WORK REQUEST
Use the entries below and reproduce exactly the lines from the one containing "198x227 pixels." down to the one containing "Go back with", both of them included.

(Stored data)
§ §
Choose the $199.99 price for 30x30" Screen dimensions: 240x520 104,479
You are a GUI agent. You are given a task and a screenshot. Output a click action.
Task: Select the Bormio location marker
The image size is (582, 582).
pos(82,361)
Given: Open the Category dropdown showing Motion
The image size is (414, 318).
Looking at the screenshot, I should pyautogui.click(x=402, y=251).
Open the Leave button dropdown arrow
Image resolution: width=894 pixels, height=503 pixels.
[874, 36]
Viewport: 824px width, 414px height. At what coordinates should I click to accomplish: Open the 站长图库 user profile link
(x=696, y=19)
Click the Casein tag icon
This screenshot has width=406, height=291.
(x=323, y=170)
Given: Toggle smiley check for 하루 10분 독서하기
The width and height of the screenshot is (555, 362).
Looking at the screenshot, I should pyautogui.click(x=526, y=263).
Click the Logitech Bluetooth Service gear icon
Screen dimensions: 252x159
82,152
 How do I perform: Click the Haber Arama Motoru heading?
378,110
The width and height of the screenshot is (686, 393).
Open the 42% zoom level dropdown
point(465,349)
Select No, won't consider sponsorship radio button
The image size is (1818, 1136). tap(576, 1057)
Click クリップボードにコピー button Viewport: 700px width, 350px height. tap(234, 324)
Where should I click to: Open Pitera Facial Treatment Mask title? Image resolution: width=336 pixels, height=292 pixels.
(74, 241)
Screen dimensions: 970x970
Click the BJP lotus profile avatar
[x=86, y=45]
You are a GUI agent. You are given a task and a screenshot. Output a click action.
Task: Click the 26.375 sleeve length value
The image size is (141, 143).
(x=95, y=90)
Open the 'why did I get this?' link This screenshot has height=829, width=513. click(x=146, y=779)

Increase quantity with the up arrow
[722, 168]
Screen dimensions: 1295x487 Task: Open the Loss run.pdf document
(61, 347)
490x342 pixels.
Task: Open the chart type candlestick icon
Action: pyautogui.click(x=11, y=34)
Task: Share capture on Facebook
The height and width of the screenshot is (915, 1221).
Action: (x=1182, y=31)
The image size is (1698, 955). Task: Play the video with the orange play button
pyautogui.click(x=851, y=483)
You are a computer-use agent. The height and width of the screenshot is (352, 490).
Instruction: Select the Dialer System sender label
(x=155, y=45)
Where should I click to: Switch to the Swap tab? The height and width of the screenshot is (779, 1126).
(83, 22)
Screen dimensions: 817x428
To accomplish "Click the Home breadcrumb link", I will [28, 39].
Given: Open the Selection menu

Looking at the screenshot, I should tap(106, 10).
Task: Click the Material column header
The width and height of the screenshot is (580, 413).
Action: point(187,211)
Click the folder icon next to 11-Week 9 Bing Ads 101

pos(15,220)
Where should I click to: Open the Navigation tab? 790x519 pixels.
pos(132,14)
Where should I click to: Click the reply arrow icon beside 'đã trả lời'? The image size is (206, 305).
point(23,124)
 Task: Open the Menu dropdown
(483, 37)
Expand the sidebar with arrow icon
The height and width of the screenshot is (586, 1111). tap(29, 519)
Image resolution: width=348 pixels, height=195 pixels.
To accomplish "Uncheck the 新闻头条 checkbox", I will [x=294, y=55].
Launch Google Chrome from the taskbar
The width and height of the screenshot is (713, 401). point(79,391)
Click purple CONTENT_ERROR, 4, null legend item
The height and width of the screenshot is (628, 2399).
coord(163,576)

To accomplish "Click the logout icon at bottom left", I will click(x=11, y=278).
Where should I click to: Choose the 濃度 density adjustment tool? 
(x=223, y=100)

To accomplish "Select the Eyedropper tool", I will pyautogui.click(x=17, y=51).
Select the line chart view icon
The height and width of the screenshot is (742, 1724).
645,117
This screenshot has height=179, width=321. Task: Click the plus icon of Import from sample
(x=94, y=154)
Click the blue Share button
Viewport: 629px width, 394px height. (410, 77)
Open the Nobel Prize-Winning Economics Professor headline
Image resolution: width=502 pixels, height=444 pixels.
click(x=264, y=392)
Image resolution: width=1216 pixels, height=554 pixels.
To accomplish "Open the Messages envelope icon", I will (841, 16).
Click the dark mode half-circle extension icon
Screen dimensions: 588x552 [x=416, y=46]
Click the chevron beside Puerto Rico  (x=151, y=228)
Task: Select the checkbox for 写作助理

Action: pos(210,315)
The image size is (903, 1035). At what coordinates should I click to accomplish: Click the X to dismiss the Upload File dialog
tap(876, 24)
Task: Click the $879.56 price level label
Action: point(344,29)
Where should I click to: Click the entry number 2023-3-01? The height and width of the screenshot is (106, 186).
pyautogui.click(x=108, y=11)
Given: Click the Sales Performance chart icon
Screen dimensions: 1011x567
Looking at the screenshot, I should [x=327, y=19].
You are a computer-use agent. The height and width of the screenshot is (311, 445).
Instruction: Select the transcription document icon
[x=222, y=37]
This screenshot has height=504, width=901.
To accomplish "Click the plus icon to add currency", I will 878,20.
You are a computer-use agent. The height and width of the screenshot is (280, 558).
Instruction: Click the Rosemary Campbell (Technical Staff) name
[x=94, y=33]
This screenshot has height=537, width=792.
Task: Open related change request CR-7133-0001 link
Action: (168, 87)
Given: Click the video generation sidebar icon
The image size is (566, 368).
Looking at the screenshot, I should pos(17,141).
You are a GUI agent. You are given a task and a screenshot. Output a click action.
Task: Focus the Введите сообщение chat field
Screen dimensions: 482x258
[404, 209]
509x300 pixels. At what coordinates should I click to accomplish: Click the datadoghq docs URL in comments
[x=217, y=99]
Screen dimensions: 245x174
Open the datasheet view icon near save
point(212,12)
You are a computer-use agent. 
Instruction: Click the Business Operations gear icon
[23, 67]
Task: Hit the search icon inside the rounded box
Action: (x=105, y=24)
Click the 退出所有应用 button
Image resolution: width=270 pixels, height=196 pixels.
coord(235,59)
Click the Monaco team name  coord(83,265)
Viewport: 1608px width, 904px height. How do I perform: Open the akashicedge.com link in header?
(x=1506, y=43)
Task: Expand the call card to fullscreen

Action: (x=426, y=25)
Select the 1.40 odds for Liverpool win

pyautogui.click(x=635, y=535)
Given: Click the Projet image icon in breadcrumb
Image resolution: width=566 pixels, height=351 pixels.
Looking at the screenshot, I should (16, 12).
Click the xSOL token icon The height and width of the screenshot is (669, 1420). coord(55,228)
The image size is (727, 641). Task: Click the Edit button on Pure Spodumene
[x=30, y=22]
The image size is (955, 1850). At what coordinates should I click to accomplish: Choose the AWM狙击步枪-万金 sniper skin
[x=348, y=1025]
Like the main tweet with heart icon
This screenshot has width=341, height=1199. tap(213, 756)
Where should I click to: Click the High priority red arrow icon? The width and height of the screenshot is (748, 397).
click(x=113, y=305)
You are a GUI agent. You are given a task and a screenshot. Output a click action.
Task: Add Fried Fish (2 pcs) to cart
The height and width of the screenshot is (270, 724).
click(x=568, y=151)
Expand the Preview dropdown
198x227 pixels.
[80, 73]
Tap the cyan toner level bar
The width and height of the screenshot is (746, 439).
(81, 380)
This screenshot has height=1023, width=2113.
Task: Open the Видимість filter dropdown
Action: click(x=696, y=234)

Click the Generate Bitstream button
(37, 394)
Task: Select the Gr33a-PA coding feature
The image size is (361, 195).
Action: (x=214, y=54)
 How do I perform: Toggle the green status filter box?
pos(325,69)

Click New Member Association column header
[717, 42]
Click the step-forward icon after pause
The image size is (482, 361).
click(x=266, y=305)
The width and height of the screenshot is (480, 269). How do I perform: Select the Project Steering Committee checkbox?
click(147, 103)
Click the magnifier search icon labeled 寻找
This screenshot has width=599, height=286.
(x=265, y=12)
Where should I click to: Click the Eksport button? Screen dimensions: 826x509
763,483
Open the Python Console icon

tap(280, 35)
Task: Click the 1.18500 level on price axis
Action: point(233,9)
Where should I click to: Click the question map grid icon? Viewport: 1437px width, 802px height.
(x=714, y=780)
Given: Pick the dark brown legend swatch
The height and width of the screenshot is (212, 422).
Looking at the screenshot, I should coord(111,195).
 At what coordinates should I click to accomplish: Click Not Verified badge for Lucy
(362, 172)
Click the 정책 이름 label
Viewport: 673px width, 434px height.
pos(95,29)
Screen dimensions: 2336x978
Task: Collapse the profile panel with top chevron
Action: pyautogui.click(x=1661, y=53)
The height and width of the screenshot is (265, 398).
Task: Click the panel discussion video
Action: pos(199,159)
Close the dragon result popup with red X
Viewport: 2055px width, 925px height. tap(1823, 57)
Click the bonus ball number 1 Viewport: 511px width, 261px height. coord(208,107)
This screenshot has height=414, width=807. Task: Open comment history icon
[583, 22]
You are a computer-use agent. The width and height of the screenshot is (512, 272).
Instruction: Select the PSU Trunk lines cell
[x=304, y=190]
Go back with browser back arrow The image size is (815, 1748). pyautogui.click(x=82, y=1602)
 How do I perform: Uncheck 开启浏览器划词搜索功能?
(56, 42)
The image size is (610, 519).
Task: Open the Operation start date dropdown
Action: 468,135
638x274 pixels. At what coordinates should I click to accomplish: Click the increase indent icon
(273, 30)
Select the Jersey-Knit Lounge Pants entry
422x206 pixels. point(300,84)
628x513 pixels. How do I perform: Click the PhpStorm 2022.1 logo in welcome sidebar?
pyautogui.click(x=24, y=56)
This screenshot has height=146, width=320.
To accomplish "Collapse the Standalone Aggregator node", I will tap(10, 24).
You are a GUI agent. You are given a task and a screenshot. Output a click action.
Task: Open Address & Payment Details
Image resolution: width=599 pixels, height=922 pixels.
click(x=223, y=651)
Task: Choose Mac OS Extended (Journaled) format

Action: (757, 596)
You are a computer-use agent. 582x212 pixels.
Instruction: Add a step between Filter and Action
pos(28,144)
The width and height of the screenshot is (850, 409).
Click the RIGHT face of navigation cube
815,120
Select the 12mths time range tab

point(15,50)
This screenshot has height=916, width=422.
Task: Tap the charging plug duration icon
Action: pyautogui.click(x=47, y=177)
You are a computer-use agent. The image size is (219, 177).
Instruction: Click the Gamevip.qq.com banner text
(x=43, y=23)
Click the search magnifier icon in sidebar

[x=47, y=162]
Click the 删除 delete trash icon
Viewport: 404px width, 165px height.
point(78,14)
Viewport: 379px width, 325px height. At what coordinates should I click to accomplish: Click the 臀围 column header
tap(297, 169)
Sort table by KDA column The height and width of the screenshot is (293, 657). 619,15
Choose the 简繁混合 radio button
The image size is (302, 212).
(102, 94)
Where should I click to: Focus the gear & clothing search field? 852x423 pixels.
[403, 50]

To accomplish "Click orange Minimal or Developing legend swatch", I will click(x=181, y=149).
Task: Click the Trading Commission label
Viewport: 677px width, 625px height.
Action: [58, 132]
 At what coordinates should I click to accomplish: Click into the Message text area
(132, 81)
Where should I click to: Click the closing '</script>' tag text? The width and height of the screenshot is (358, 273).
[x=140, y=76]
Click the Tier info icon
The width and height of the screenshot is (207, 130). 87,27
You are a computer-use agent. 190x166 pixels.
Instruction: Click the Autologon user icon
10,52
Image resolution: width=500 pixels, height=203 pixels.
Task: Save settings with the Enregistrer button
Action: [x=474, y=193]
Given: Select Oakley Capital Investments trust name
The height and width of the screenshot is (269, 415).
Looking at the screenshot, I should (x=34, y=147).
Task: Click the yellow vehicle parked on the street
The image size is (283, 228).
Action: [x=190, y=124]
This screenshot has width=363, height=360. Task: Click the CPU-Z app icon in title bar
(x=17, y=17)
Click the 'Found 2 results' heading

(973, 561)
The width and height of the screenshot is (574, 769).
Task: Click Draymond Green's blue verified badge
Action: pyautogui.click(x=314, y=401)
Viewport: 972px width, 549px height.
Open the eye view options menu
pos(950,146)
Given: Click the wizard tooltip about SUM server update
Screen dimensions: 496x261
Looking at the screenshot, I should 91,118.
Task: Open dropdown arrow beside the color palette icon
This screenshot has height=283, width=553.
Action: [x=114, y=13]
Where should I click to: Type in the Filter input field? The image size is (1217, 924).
§ §
RESPONSE AREA
198x227 pixels.
[80, 73]
Tap the cyan toner level bar
The width and height of the screenshot is (746, 439).
(81, 380)
This screenshot has height=1023, width=2113.
Task: Open the Видимість filter dropdown
Action: click(x=696, y=234)

Click the Generate Bitstream button
(37, 394)
Task: Select the Gr33a-PA coding feature
The image size is (361, 195).
Action: (x=214, y=54)
 How do I perform: Toggle the green status filter box?
pos(325,69)

Click New Member Association column header
[717, 42]
Click the step-forward icon after pause
The image size is (482, 361).
click(x=266, y=305)
The width and height of the screenshot is (480, 269). How do I perform: Select the Project Steering Committee checkbox?
click(147, 103)
Click the magnifier search icon labeled 寻找
This screenshot has width=599, height=286.
(x=265, y=12)
Where should I click to: Click the Eksport button? Screen dimensions: 826x509
763,483
Open the Python Console icon

tap(280, 35)
Task: Click the 1.18500 level on price axis
Action: point(233,9)
Where should I click to: Click the question map grid icon? Viewport: 1437px width, 802px height.
(x=714, y=780)
Given: Pick the dark brown legend swatch
The height and width of the screenshot is (212, 422).
Looking at the screenshot, I should coord(111,195).
 At what coordinates should I click to accomplish: Click Not Verified badge for Lucy
(362, 172)
Click the 정책 이름 label
Viewport: 673px width, 434px height.
pos(95,29)
Screen dimensions: 2336x978
Task: Collapse the profile panel with top chevron
Action: pyautogui.click(x=1661, y=53)
The height and width of the screenshot is (265, 398).
Task: Click the panel discussion video
Action: pos(199,159)
Close the dragon result popup with red X
Viewport: 2055px width, 925px height. tap(1823, 57)
Click the bonus ball number 1 Viewport: 511px width, 261px height. coord(208,107)
This screenshot has height=414, width=807. Task: Open comment history icon
[583, 22]
You are a computer-use agent. The width and height of the screenshot is (512, 272).
Instruction: Select the PSU Trunk lines cell
[x=304, y=190]
Go back with browser back arrow The image size is (815, 1748). pyautogui.click(x=82, y=1602)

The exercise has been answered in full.